■ Source document
--*--

In [10]:
import numpy as np
import pandas as pd
import spacy
from sentence_transformers import SentenceTransformer

In [None]:
!pip install optuna

In [None]:
import optuna

In [11]:
train = pd.read_csv('../data/train.csv')
test = pd.read_csv('../data/test.csv')

In [12]:
train['isHate'] = train['isHate'].astype(int)
test['isHate'] = test['isHate'].astype(int)

In [13]:
nlp = spacy.load("en_core_web_sm")

In [14]:
from sklearn.neighbors import NearestCentroid
from sklearn.metrics import roc_auc_score
from sklearn.model_selection import cross_val_score
from lightgbm import LGBMClassifier

In [77]:
def objective(trial):
    # preprocessing
    remove_punct = trial.suggest_categorical('remove_punct', [0, 1])
    remove_like_num = trial.suggest_categorical('remove_like_num', [0, 1])
    remove_like_email = trial.suggest_categorical('remove_like_email', [0, 1])
    remove_stop = trial.suggest_categorical('remove_stop', [0, 1])

    # sentence-transformers
    normalize_embeddings = trial.suggest_categorical('normalize_embeddings', [0, 1])
    model_kind = trial.suggest_categorical('model_kind', [
        'all-mpnet-base-v2',
        'multi-qa-mpnet-base-dot-v1',
        'all-distilroberta-v1',
        'all-MiniLM-L12-v2',
        'multi-qa-distilbert-cos-v1',
        'all-MiniLM-L6-v2',
        'paraphrase-albert-small-v2',
    ])

    metric = trial.suggest_categorical('metric', ['manhattan', 'euclidean'])

    train_dataframe = train.copy()
    
    def callee(t):
        result = True
        result = (result and not t.is_punct) if remove_punct else result
        result = (result and not t.like_num) if remove_like_num else result
        result = (result and not t.like_email) if remove_like_email else result
        result = (result and not t.is_stop) if remove_stop else result
        return result

    train_dataframe['comment'] = train_dataframe['comment'].apply(
        lambda x: ' '.join([
            tok.lemma_.lower() for tok in nlp(x) if callee(tok)

--*--

■ Collected material
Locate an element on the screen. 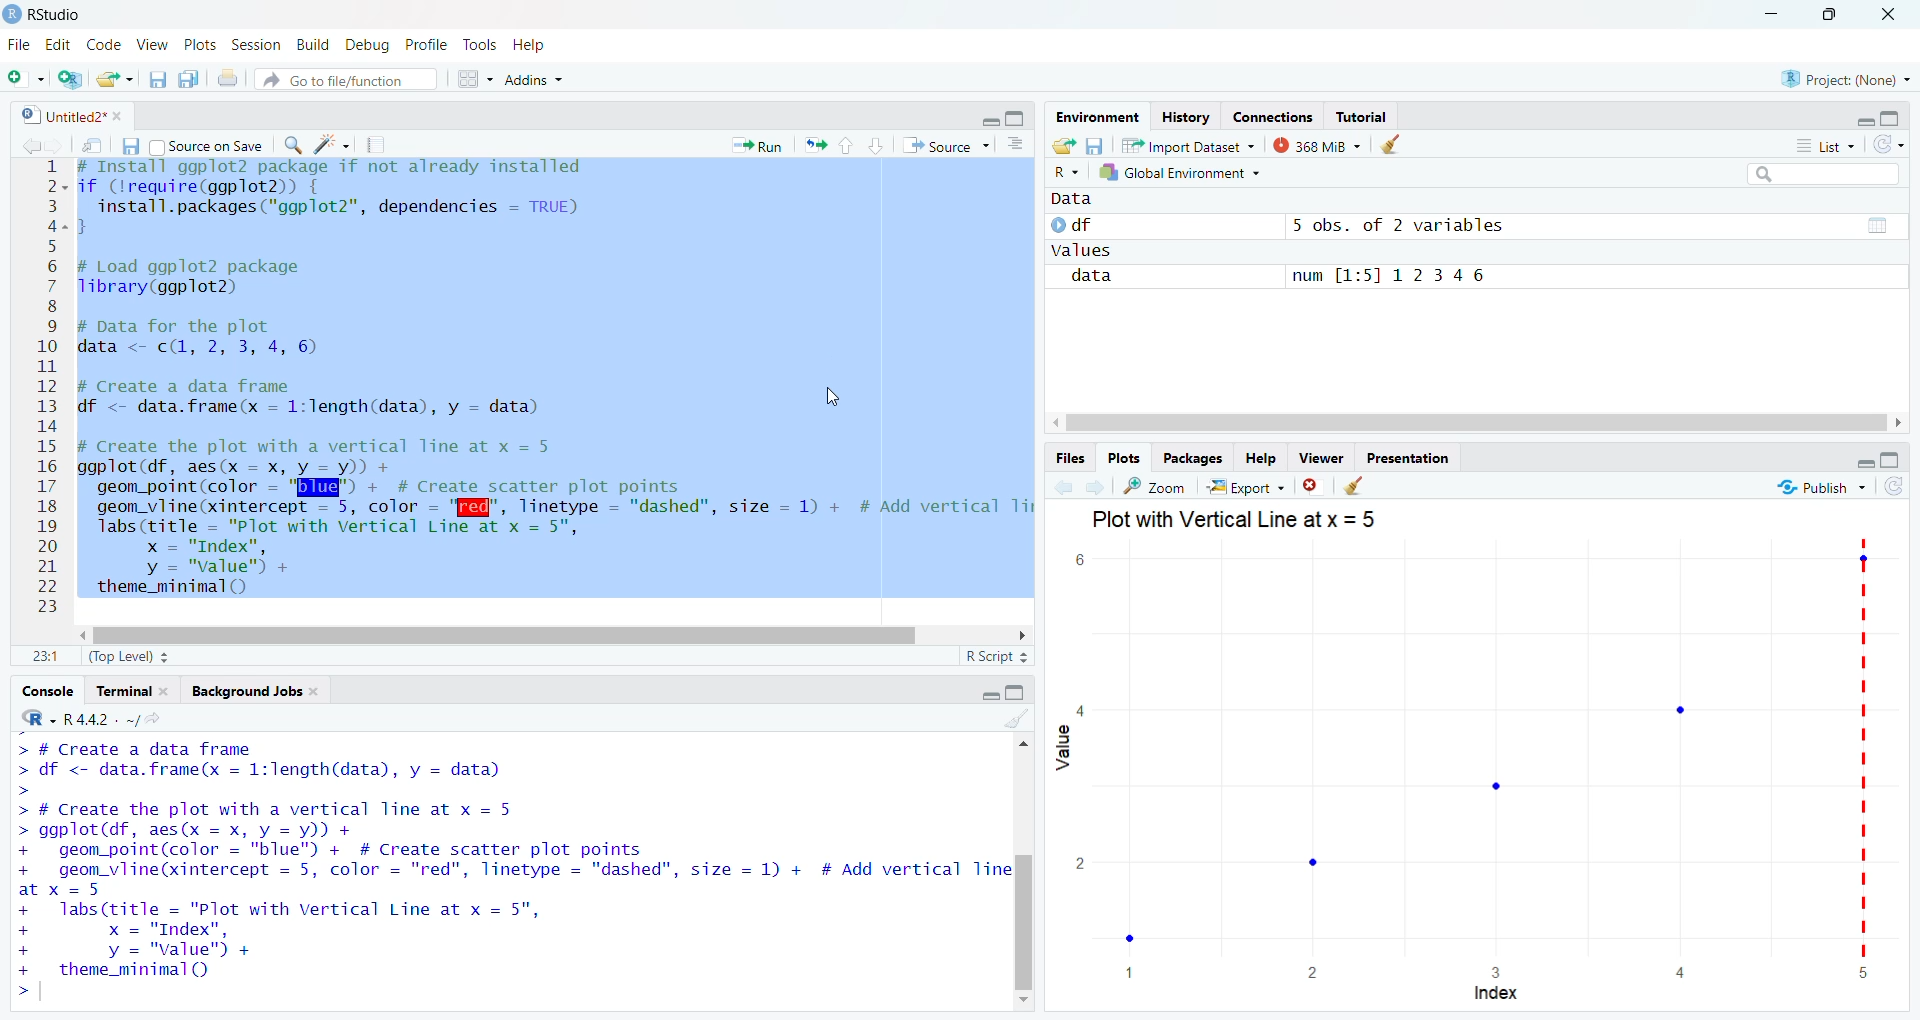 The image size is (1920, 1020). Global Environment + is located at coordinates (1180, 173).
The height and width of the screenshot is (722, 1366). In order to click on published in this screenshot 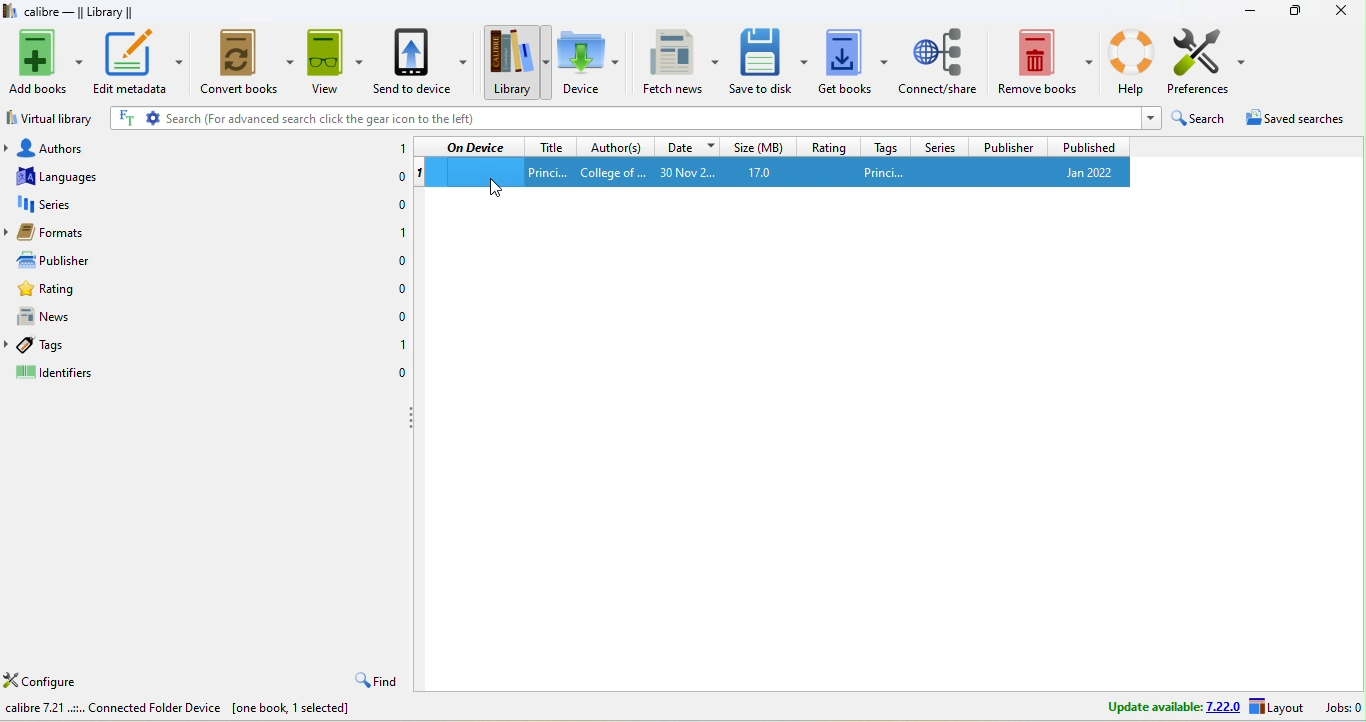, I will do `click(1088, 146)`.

--*--

■ Goal
Rewrite the stretch of the notebook code from "remove_stop = trial.suggest_categorical('remove_stop', [0, 1])" through "trial.suggest_categorical('normalize_embeddings', [0, 1])", putting "normalize_vectors" wherever "normalize_embeddings" appears.

■ Exercise result
remove_stop = trial.suggest_categorical('remove_stop', [0, 1])

    # sentence-transformers
    normalize_vectors = trial.suggest_categorical('normalize_vectors', [0, 1])